According to a recent article in the New England Journal of Medicine (“Keeping the Patient in the Equation – Humanism and Health Care Reform,” August 6, Page 554-555). Groopman and Pamela Hartzband, another Harvard academic say the humanism movement and the evidence-based practice movement are on collision course.
Evidence-based medicine is based on the premise that, given the best available data and clinical protocols and guidelines and standardized procedures and guidelines, outcomes will improve and medicine will rest on a scientific foundation.
Furthermore, evidence-based care plays to the strengths of Interment medicine, viz, health 2.0, clinical algorithms, data mining, and predictive modeling.
Evidence-based medicine has a ring of logic and credibility, and it gives critics rational tools to contain costs while improving care.
But it has hidden flaws too.
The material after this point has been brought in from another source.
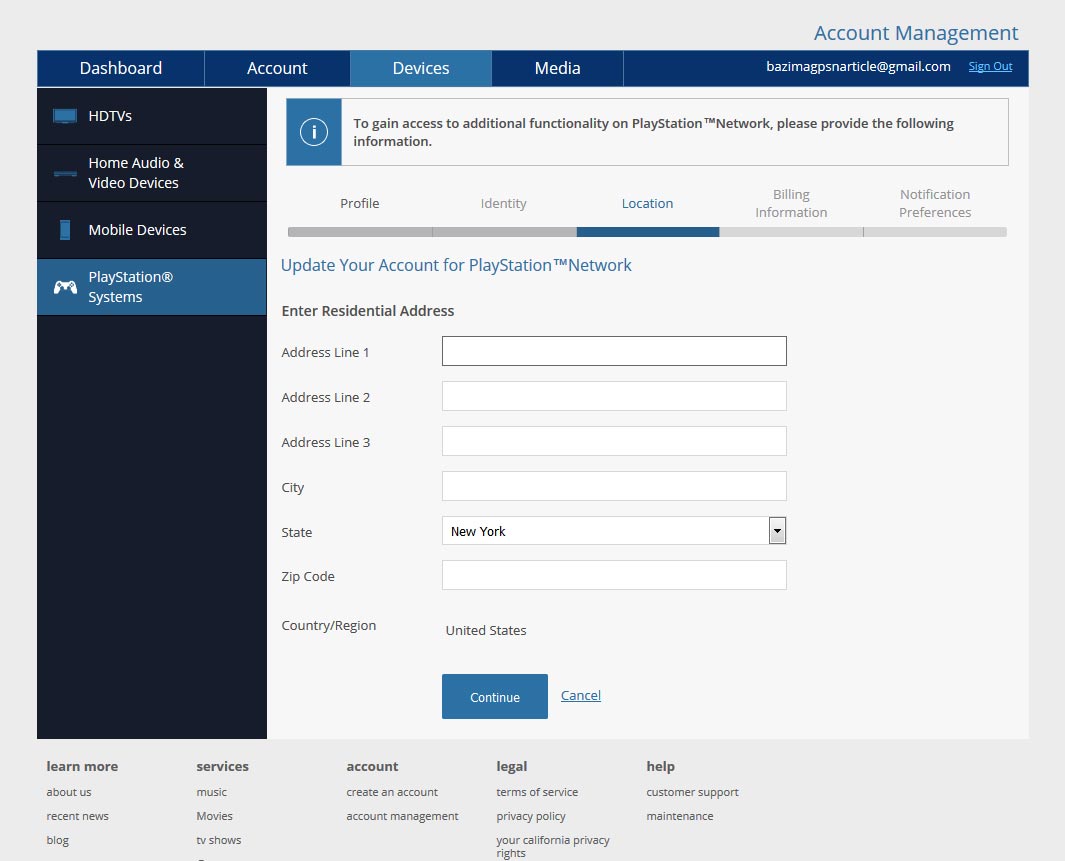
Task: Open the State dropdown arrow
Action: point(777,531)
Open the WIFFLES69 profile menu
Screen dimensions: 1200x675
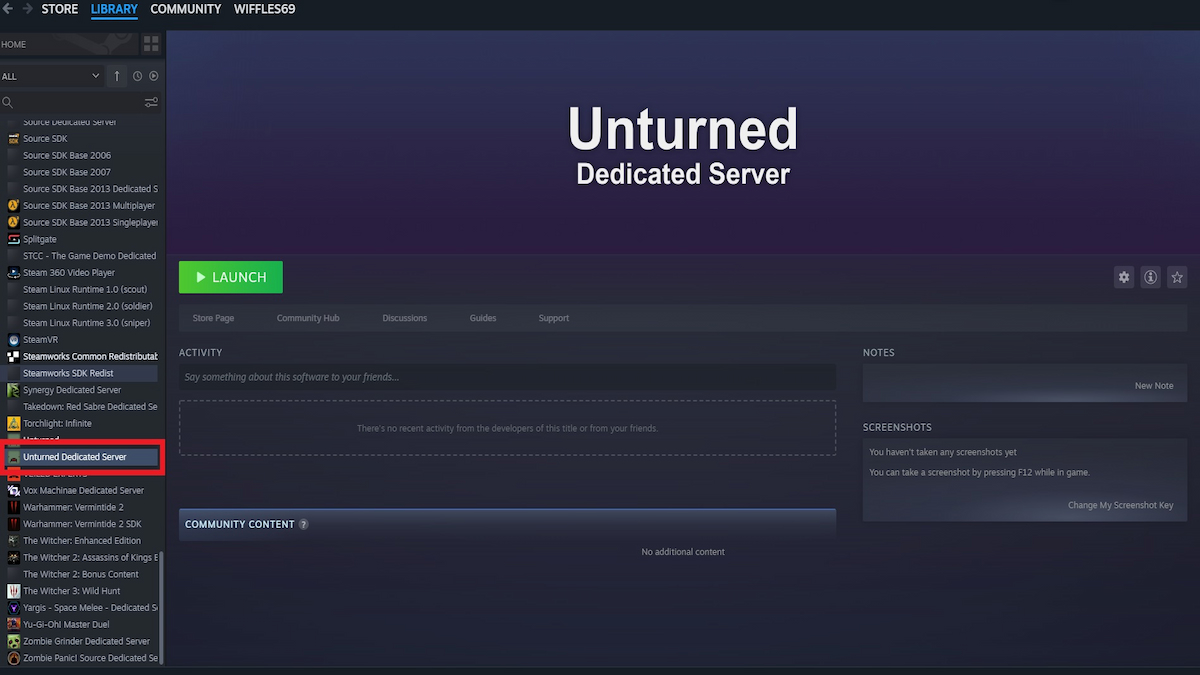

It is based on retrospective statistical generalities rather than individual patient and doctor expectations during a doctor-patient encounters; it may reduce the patient-doctor exchanges to statistical exercises based on sometimes equivocal cost effectiveness data; it may handcuff doctors who wish to give desperate patients one last hope of cure; it may put federal and private bureaucrats in the position of making clinical decisions based on retrospective data; it assumes ubiquitous data loaded and data acquiring EMRs will improve care and will be cost-effective, which has not been the case in the United Kingdom (“Effects of Pay for Performance on the Quality of Primary Care in England,” NEJM, July 23, 2009, page 368- 377).
According to British researchers in the same article, using computers to meet quality criteria may disrupt the continuity of care. Finally, so-called evidence-based care fails to address the main health reform concerns of American physicians.
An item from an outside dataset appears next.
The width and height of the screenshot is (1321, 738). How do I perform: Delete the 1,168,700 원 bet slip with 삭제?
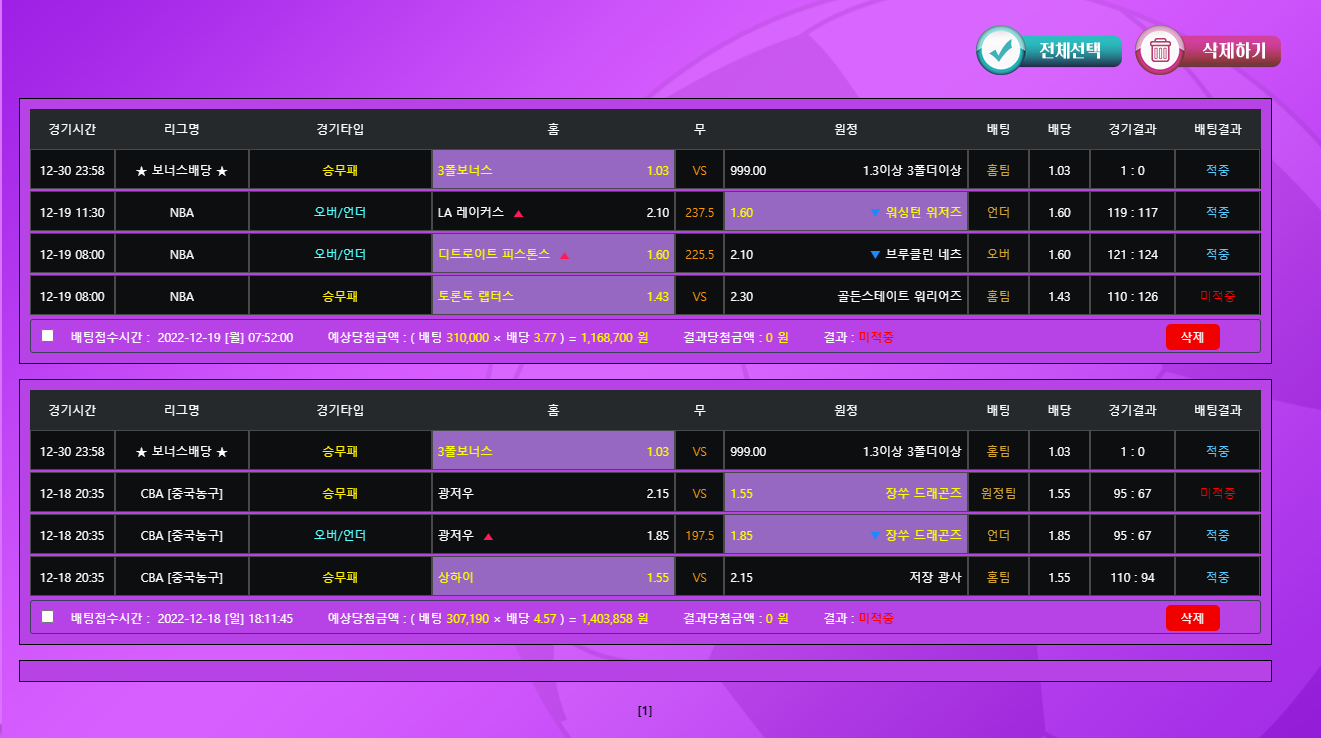[x=1192, y=337]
As noted above, according to Palestrant, founder and CEO of Sermo.com, the four main health reforms needed as reflected in the opinions of 110,000 physicians participating in Sermo, are:
1. Reducing unnecessary tests and procedures through tort and malpractice reform,
2. Allowing doctors to spend more time taking care of patients by making billing more transparent and streamlined (creating an alternative to CPT codes)
3. Insurance reform to ensure that physicians are making medical decisions with their patients, not insurance company administrators.
4. Revising the methods used for calculating reimbursements so that there will be enough qualified physicians to provide patient care.
These concerns have merit. They are not trivial and are not addressed in the House Bill, H.R. 3200. I would add that unless these concerns are addressed, physician demoralization will continue ; the physician shortage and the number of physicians not accepting new Medicare and Medicaid patients will surely grow. Universal coverage without access to physicians will be meaningless.
Finally, I bring attention of readers to a chapter in my book, Obama, Doctors, and Health Reform, on the work of Dr. Palestrant, in which I make the following observations based on a conversation with him.
1) Through a web of rules and regulations, and outdated reimbursement rules, the deck is stacked against physicians and discourages innovations.
2) A genuine and deep physician “supply and demand” disequilibrium exists for American physicians.
3) The “perfect information" quest, based on retrospective health plan and Medicare claims data, is unrealistic.
4) A shift to consumer-centered care, making them conscious of what they’re paying fork, market transparency of prices and outcomes, and personal responsibility is underway.